Things might not have been ideal then, but they were better, Sweezy and Magdoff say, than the previous two decades when Monthly Review started out. In those days, redbaiting was just about to set off on its long crusade. During the 1950s, hammer blows rained on the popular movement: left unions were expelled from the Congress of Industrial Organizations, Communist Party leaders convicted under the Smith Act (1940), the Rosenbergs executed, and Joseph McCarthy unleashed fire and brimstone on liberals everywhere. Meantime, U.S. capitalism was changing its economic and ideological spots, developing its manipulative armory, promising workers and unions the good life if only they played the game. Wages rose and full-employment policies didn’t appear the red herrings they’d become. The Cold War became a handy political tool for ensuing compliance at home while preserving U.S. military investments abroad.
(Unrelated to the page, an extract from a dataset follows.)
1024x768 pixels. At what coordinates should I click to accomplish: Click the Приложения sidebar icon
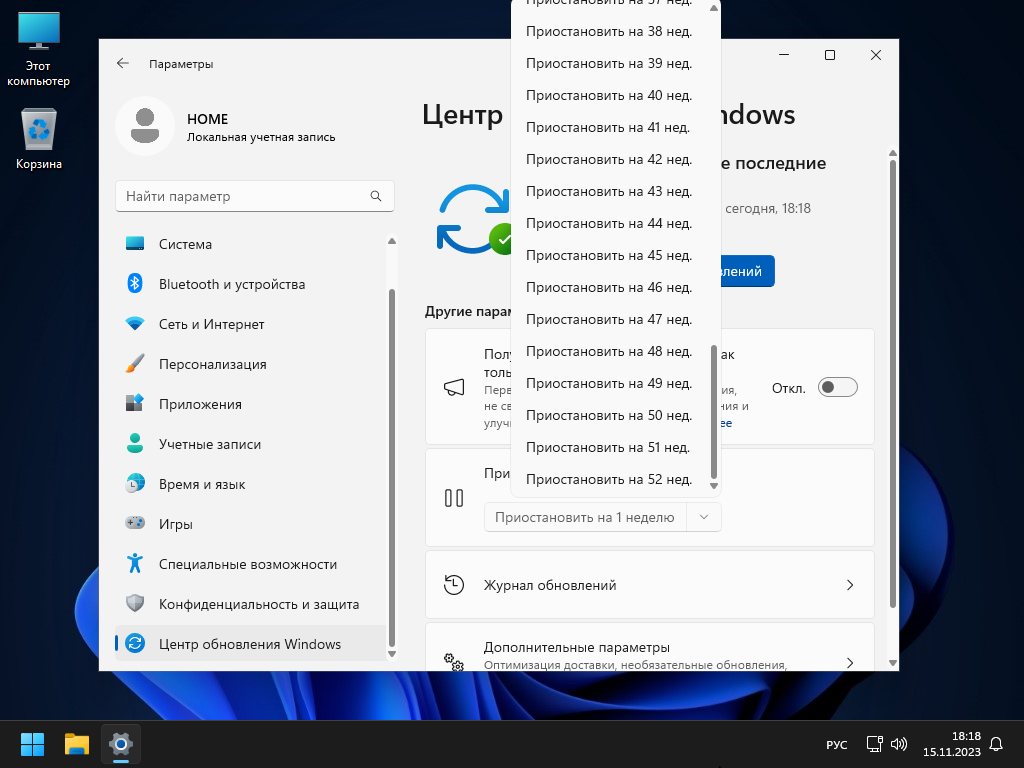(x=135, y=404)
And yet, for all that, say Sweezy and Magdoff, “to understand the transformation which took place during the 1960s one must stress not the manipulative ability of the ruling class but the limits of that manipulative ability.” Spending billions of dollars on armaments staved off economic stagnation and extended the nonsocialist reach of the United States across the globe, but it couldn’t control the consequences of such a Cold War. Neither could it prevent capital accumulation from exercising its “normal polarizing effect,” producing ever-increasing wealth at the top with grinding poverty at the bottom. And last but not least, “the manipulation and systematic efforts at debasement of the public mind” tend “sooner or later to generate a revolt among those who become conscious of their cultural and spiritual deprivation.” Thus, capitalism in the 1950s had, by the 1960s, engineered its own negation. And as part of this negation, a “New Left” was busy being born, “wholly different from that Old Left which was shattered two decades ago.”
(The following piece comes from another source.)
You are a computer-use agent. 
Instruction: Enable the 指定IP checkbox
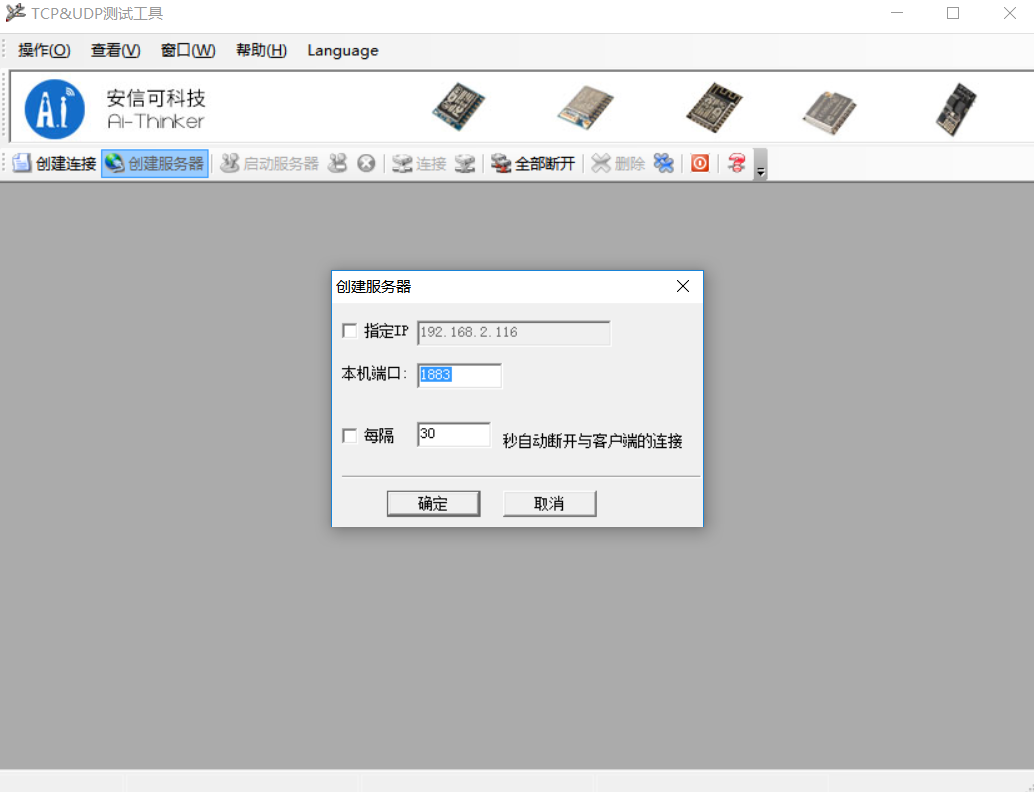coord(349,330)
Many of this New Left stood browsing at Maspero’s bookstore. They’d become conscious of global inequities as well as their own cultural and spiritual deprivation, revolting in their heads and out on the streets. They were discovering new heroes and heroines in far-off lands, with different skin colors. The Old Left was reformist by comparison, Sweezy and Magdoff say, more willing to achieve its aims within the framework of existing capitalist society. Not so with the New Left, which better understood the necessity of revolution, knowing that, for the foreseeable future, “whites and blacks must organize separately while struggling together.” It’s a powerful insight, even today—especially today—when a loosely affiliated Black Lives Matter movement struggles to find its collective voice.
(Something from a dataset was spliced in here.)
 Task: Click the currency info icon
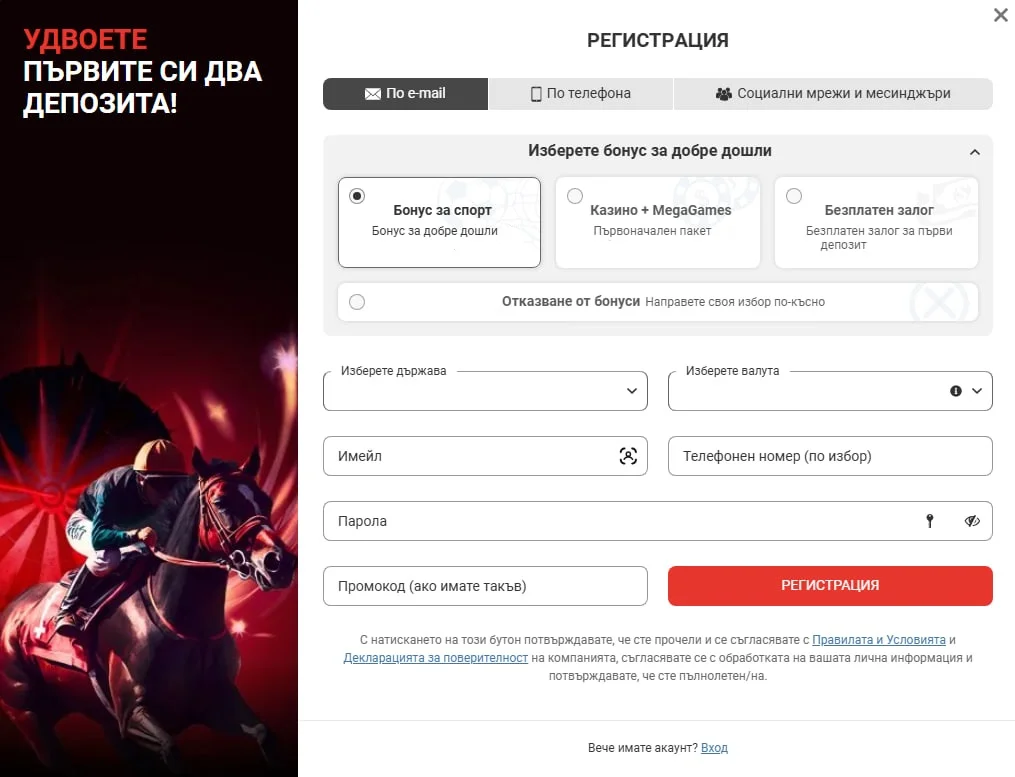tap(955, 390)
But Sweezy and Magdoff think it an error to overstate what is significantly new here. After all, like its “Old” counterpart, the New Left is rather small, “hardly touching the masses of blue- and white-collar workers, and where it has, the reaction tends to be negative rather than positive.” And despite all the clamor of revolt, “many people have no clear idea of what a revolution implies and no one knows how a revolution is going to be made in a country like ours.” “As the magazine enters its third decade,” Sweezy and Magdoff sign off, “the editors re-dedicate themselves to this task, asking as they have many times before for the aid and advice and cooperation of our readers.”

~

The central theme of this commentary is cooperation, already witnessed in Monthly Review’s own relationship with Maspero, already implicit in much of the communal impulse of the New Left, whose grievances with capitalist society, remember, lay precisely in the latter’s competitive monomania, in its running roughshod over any selfless collective life—pitting nation against nation, rich against poor, white against Black, colonizer against colonized. Contest and self-interest underwrite capitalism’s long-wave meta-narrative; its history is branded with blood and fury. In 1969, Sweezy and Magdoff sought to problematize “cooperation on the Left,” using, as their platform, a Monthly Review article from almost twenty years prior: “Better Smaller but Better” by Historicus.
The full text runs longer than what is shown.